Wild-type cells overexpressing RAS2^S225A or an empty plasmid control were grown in SD-URA, and necrosis (PI uptake) (A) and ROS (DHE) (B) measurements were taken over a 12-day period of continuous incubation. The data displayed are the average of three technical repeats, and the error bars represent the standard deviation. A bar chart showing the routine, leak, ETS, and NMT O₂ flux values for wild-type cells overexpressing RAS2^S225A or RAS2^S225E, or containing an empty plasmid backbone control. The experiment was conducted in triplicate, and a representative dataset from one experiment is shown (C). A colony-forming unit assay of wild-type cells overexpressing RAS2^S225A or RAS2^S225E, or containing an empty plasmid control, grown in SD-URA medium for 24 h at 30 °C, was conducted and plated on either SD-URA or SD-URA + peptone (D). A colony-forming efficiency assay of wild-type cells overexpressing RAS2^S225A, RAS2^S225E, or an empty plasmid backbone co-expressed with PDE2 (E), or in a strain lacking PDE2 (F). The data presented are the average of three biological replicates, and the error bars represent the standard deviation. A one-way ANOVA using Tukey’s multiple comparison test was used to determine statistical significance. Nonsignificant = NS, * = adjusted p-value ≤ 0.01, ** adjusted p-value of 0.05 and *** = adjusted p value ≤ 0.001.

Figure 4

(A) Global gene expression changes in wild-type cells overexpressing RAS2^S225A when compared to a wild-type control. DESeq2 was used to compare gene expression in wild-type cells overexpressing RAS2S225A to a wild-type control; in total, there were 4133 significantly differentially expressed genes. Gene set cluster maps were created using the Cytoscape plugin, showing the most upregulated and downregulated gene sets, as determined by GSEA analysis, along with their cellular functions; circle size within a cluster represents the change in the expression level of a single gene.
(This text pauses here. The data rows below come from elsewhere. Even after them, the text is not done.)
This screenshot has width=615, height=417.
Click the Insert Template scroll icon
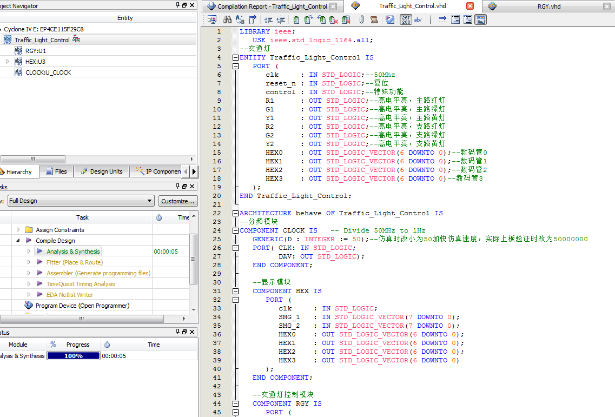tap(374, 20)
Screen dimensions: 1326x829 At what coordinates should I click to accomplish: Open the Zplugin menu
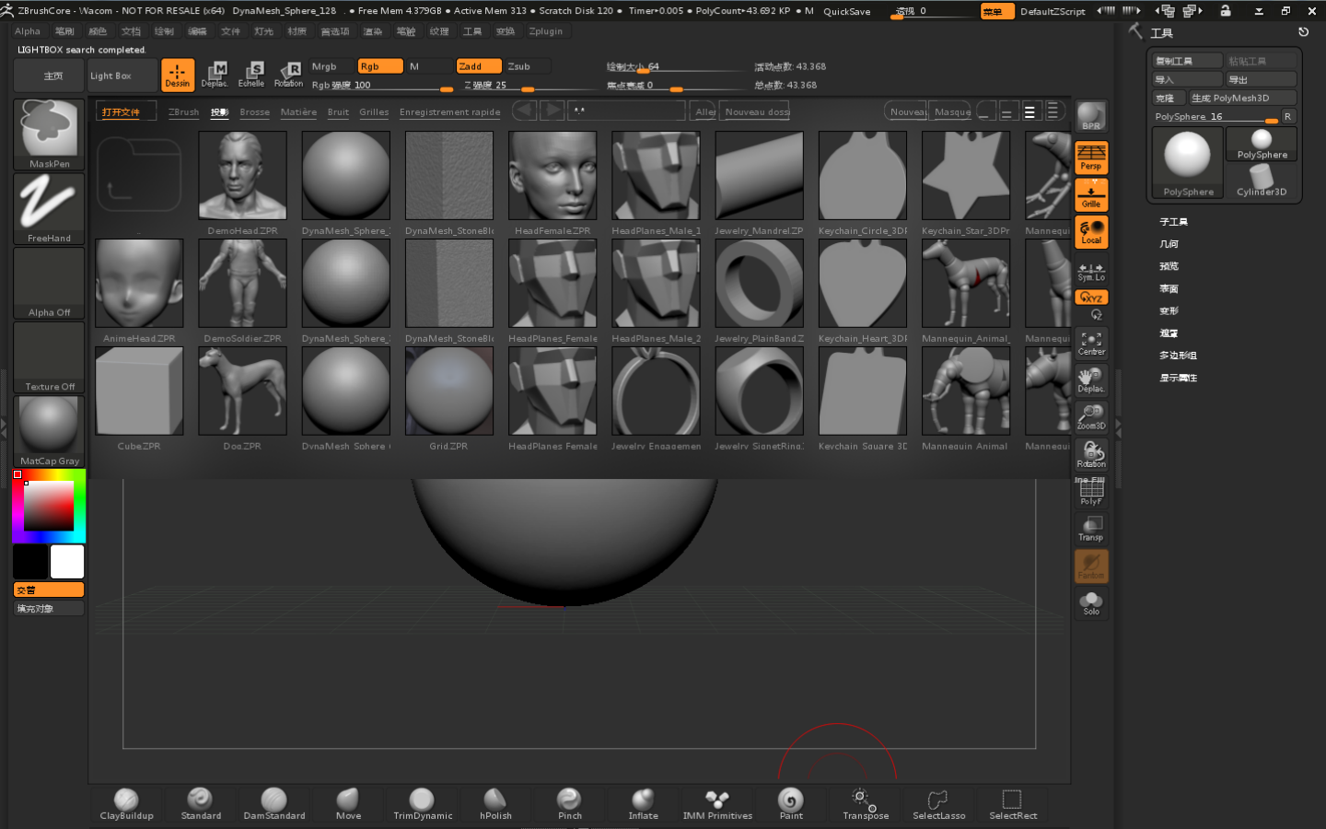point(545,31)
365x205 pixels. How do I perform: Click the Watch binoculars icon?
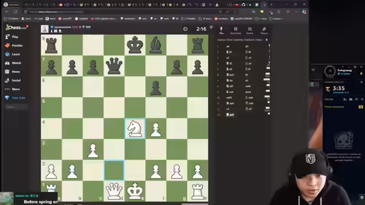click(x=7, y=63)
Representative gene sets shown to be upregulated (B) or downregulated (C) upon the overexpression of RAS2^S225A when compared to the wild-type control by GSEA. Vertical black lines represent individual genes in the significantly differentially expressed ranked gene list, from upregulated (left) to downregulated (right). An increase in the enrichment score is seen if there are many genes towards the beginning of the ranked list (upregulated) in the gene set.

Figure 5

Growth analysis (A) and CFU assay (B) of wild-type and Δcup9 cells overexpressing RAS2^S225A or RAS2^S225E, or containing an empty plasmid control. Routine, leak, ETS, and NMT O2 flux values for wild-type and Δcup9 cells overexpressing RAS2^S225A or an empty plasmid backbone control. In each case, the data shown represent an average of three biological repeats, and the error bars indicate the standard deviation. A one-way ANOVA using Tukey’s multiple comparison test was used to determine statistical significance; Nonsignificant = NS, * p ≤ 0.01, *** p ≤ 0.001 (C). A representative GSEA gene set shown to be upregulated upon the overexpression of RAS2^S225A in a Δcup9 background when compared to wild-type cells overexpressing RAS2^S225A (D).

Figure 6

Model depicting a mechanism by which the overexpression of RAS2^S225A or RAS2^S225E promotes quiescence. The substitution of Ras2 at serine 225 for alanine or glutamate leads to constitutive activation at the nuclear envelope/ER when overexpressed. RAS2^S225A/E-driven cAMP/PKA signalling from the nuclear envelope/ER, in turn, promotes senescence under conditions of nutritional challenge by uncoupling the control of the expression of cell-cycle control for core metabolic processes. The addition of peptone or deletion of CUP9, which leads to the upregulation of a battery of metabolite transporters, can counteract quiescence driven by RAS2^S225A/E signalling, potentially by overcoming an essential metabolic checkpoint that is required to re-enter the cell cycle.